I think those are definitely the big notes for now. It's worth noting that high stakes are not necessarily a bad thing in a story, if they can be tempered and contextualized. What I don't wanna do is to drop my characters abruptly into a situation where they're responsible for saving the world - they have to naturally develop into that role. Really, I don't have a great idea of the time scale of the overall story (or, for that matter, how that's even measured in-universe), and I think the things I want to have happen lend themselves to a longer story duration.

There's tons of room to incorporate all kinds of fun character interactions and arcs into this. It's one thing to have big obvious story points, and it's another thing entirely to stitch those together. I don't want the overall story to be a vessel serving no purpose besides transporting the plot from A to B to C - again, the events should progress naturally in between, and it's going to be the much smaller-scale stuff that makes that happen.
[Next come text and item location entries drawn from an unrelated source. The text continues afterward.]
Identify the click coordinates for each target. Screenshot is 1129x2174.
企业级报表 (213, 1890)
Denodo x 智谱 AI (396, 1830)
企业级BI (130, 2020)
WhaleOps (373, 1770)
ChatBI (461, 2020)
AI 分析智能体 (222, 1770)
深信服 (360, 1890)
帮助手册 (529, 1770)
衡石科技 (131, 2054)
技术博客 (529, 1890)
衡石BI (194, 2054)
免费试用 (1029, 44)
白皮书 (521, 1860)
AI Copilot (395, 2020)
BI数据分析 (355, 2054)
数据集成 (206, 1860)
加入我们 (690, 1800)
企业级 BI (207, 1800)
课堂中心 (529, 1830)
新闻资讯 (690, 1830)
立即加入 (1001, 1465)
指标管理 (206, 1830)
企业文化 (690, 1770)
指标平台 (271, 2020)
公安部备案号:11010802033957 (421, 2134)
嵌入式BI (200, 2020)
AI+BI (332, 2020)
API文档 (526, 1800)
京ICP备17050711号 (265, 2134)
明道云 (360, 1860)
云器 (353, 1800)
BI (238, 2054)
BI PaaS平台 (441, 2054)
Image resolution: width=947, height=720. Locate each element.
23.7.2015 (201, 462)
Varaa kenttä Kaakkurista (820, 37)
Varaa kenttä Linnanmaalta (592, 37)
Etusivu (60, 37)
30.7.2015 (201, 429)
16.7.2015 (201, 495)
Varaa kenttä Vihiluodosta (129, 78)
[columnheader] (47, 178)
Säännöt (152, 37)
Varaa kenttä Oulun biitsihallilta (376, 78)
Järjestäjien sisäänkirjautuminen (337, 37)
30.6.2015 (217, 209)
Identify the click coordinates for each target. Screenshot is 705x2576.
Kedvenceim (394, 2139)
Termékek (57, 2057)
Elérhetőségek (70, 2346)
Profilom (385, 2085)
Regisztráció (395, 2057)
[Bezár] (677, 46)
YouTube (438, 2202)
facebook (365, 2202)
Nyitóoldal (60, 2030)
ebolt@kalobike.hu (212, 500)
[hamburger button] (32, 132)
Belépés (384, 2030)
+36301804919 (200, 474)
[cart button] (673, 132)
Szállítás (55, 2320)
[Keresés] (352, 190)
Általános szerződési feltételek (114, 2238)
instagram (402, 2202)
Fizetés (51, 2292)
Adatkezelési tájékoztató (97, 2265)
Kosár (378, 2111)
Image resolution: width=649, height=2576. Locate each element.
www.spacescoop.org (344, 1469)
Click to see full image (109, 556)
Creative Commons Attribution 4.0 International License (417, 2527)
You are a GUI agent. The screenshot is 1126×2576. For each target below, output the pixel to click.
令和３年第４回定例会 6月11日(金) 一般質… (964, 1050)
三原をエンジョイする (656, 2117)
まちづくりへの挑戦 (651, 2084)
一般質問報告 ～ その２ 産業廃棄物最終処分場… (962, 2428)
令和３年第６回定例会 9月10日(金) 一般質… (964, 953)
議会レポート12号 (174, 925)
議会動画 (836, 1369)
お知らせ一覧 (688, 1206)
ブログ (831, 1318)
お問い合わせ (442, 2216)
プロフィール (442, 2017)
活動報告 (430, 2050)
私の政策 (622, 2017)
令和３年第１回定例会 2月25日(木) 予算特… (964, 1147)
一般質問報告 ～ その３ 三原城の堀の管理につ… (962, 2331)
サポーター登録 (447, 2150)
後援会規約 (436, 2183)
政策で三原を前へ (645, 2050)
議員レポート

One last bit before I forget - I'm in the early stages of formulating new characters that our trio of kids will meet when they first take refuge with Roselight. We need to have some known members of the resistance, and I'm looking forward to developing them in time. Some names have popped into my head: Donner (he/him) and Kierstyn (she/her). These two might be closer to peers of our protagonists, or they might lie higher in the command structure, occupying leadership roles - I'm not sure yet, but the structure and details of Roselight itself are a whole new can of worms that I'm not going to open right now.